Here are some things you can try:
- Use a related-post plugin like Zemanta or Uprev. I have both on my site.
- Add your opt-in specifically to your header using a plugin like Plugmatter
- Add opt-in forms to your site using plugins like Bloom from Elegant Themes, Thrive Leads or pop-up ally
- Make it ridiculously easy to share your posts. I use Social Warfare and this allows you to show the right images for the major social media platforms.
#8 Some pages and posts carry more weight than others – but you ignore them
And I don’t mean your homepage.
I spent hours perfecting my homepage. You probably did too.
But think about it. Where does a first time visitor land when they reach your website?
If you said homepage, think again.
Most visitors click through your blog from Facebook or Social media and land on a blog post or a services page. Even if they found you via organic search in Google, how likely is that going to be a link to your homepage?
So you need to view your website experience from your visitors’ point of view.

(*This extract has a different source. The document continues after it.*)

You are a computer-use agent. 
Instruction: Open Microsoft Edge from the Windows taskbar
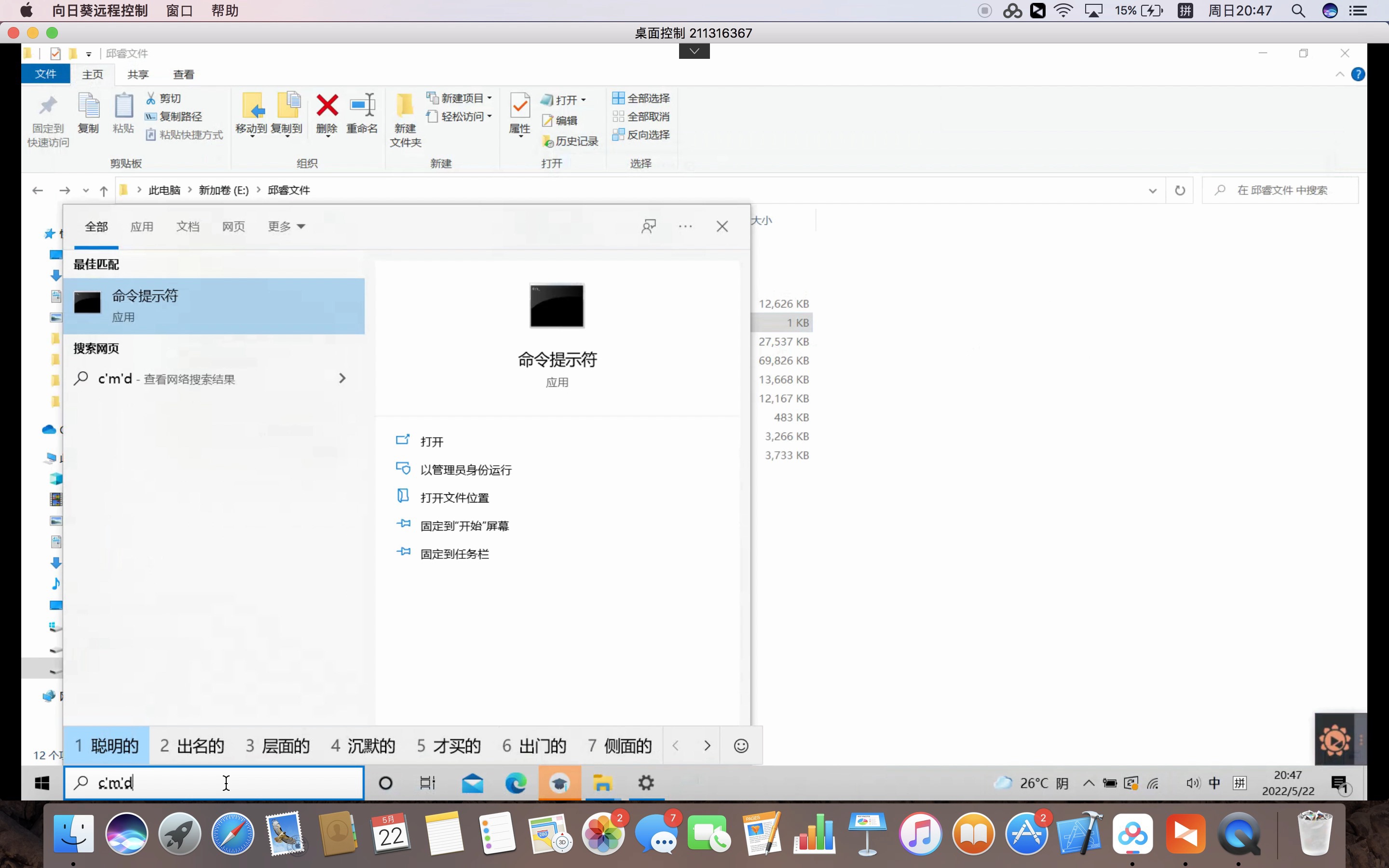(516, 783)
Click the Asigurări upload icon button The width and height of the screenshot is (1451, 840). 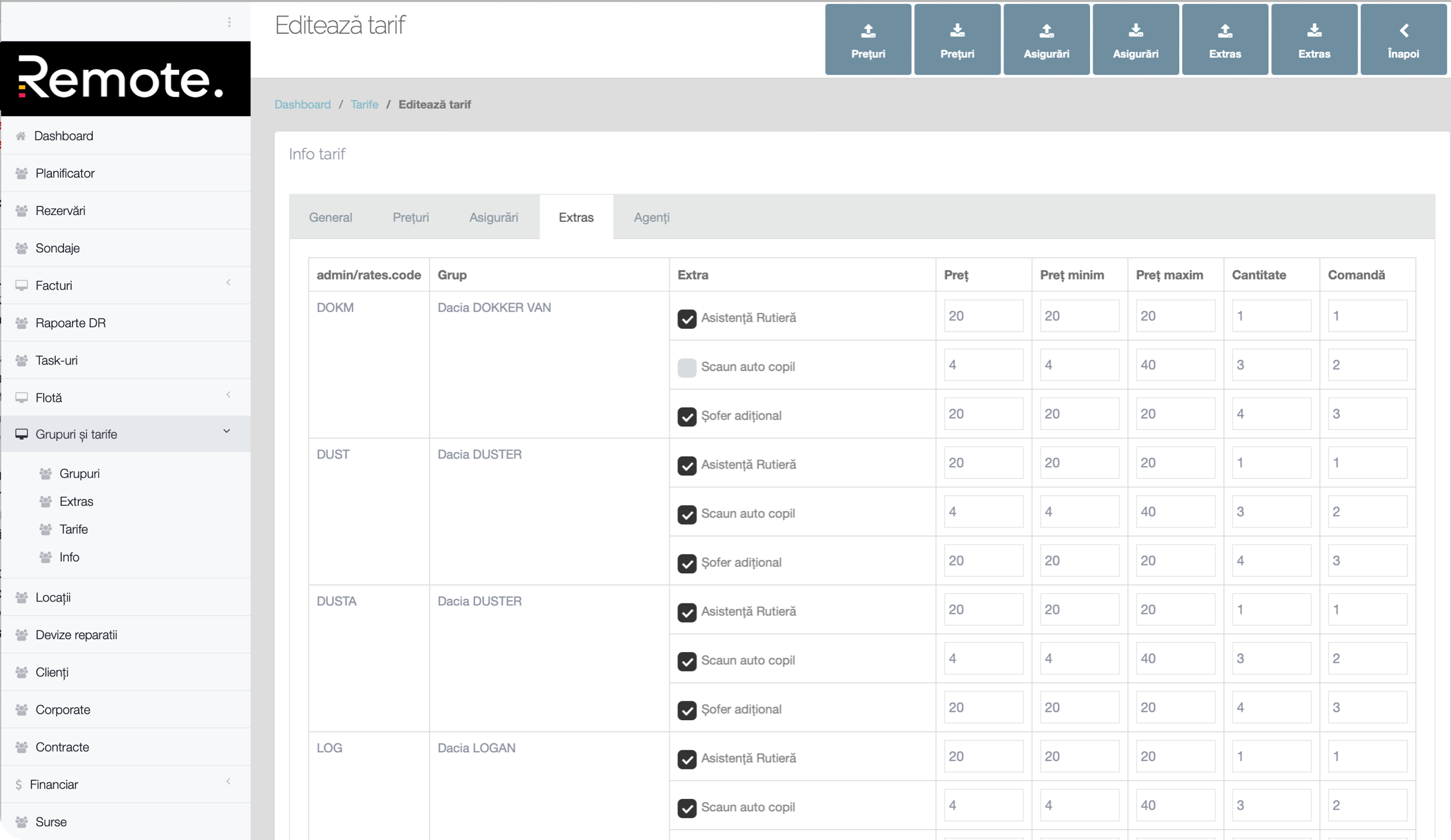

List down the pages someone would first land on in your site.
The ‘About’ and ‘Resources’ page are also prime website real estate.
Now have a look at all of these pages in detail.
- Are those pages primed to capture readers and turn them into subscribers?
- Do they have opt-in forms?
- Have you promoted your opt-in freebie on those pages?
- Are there share links on those pages?
- Are the share links prominently placed above and below a post?
- Are there sufficient opt-in forms?
#9 You offer no content upgrades
There isn’t enough time to add content upgrades to every post. I don’t have one on this right now.
Here’s what you can do instead.
- Go into your Google Analytics, find your most popular posts (Behaviour > Site Content > All pages) and start by offering a content upgrade on those posts.
- You could also have a content upgrade for each blog category.
- An alternative is to add a content upgrade after you notice that a post is gaining steam on social media.
#10 You love default email templates
Never use a default template. Here are some of such templates:
- The ‘Confirm Your Subscription’ page
- The ‘Welcome’ Email
- The ‘Thank you for subscribing’ page
There are 5 pages you need on your site and I say what these are in this post for DYOB.
One of these pages is the ‘Thank you’ page. The ‘Thank you’ page has to nudge your subscribers to get to their inbox and click confirm on your email.
Likewise, your welcome email has to be personalized and show your subscribers why you’re the right person to be helping them along in this journey.
#11 You don’t have a plan for your existing subscribers
It’s easy to get sucked into the ‘adding more’ to your list mindset. But the other half a battle is keeping your existing subscribers.
- Send them regular emails. I have a ton of examples you use at this post and in my swipe file.
- Open a conversation and ask them to reply back to you. By treating your list right, they become your very own brand advocates. Here are 9 ways you can do that.
- Have an email marketing calendar and a plan to create email content.
I had this question recently: “How do I reduce the number of unsubscribes?”
The only way is value.
If that’s already taken care of, embrace the unsubscribe.
I’ve had people whom I have personally helped unsubscribe from my list. Ouch.
It hurts for a second …it used to hurt a lot more when I started…but it’s way better to let them go for the betterment of your list and your email open and engagement rates.
Maybe they’ve moved on and are no longer interested in the content..or they may have other priorities to deal with..let them go.
They are doing you a favour so that you don’t have to do a list cleanse like I spoke about here.
Don’t make subscribers run
Your email list is your marketing team if you take the time to nurture it.
Don’t do anything via email that you wouldn’t dare do face-to-face. Email your list like you email your friend.
Just by making simple changes to these 11 points, you will start to see an increase in conversions and subscribers.
It’s the little things that make a big difference don’t you think?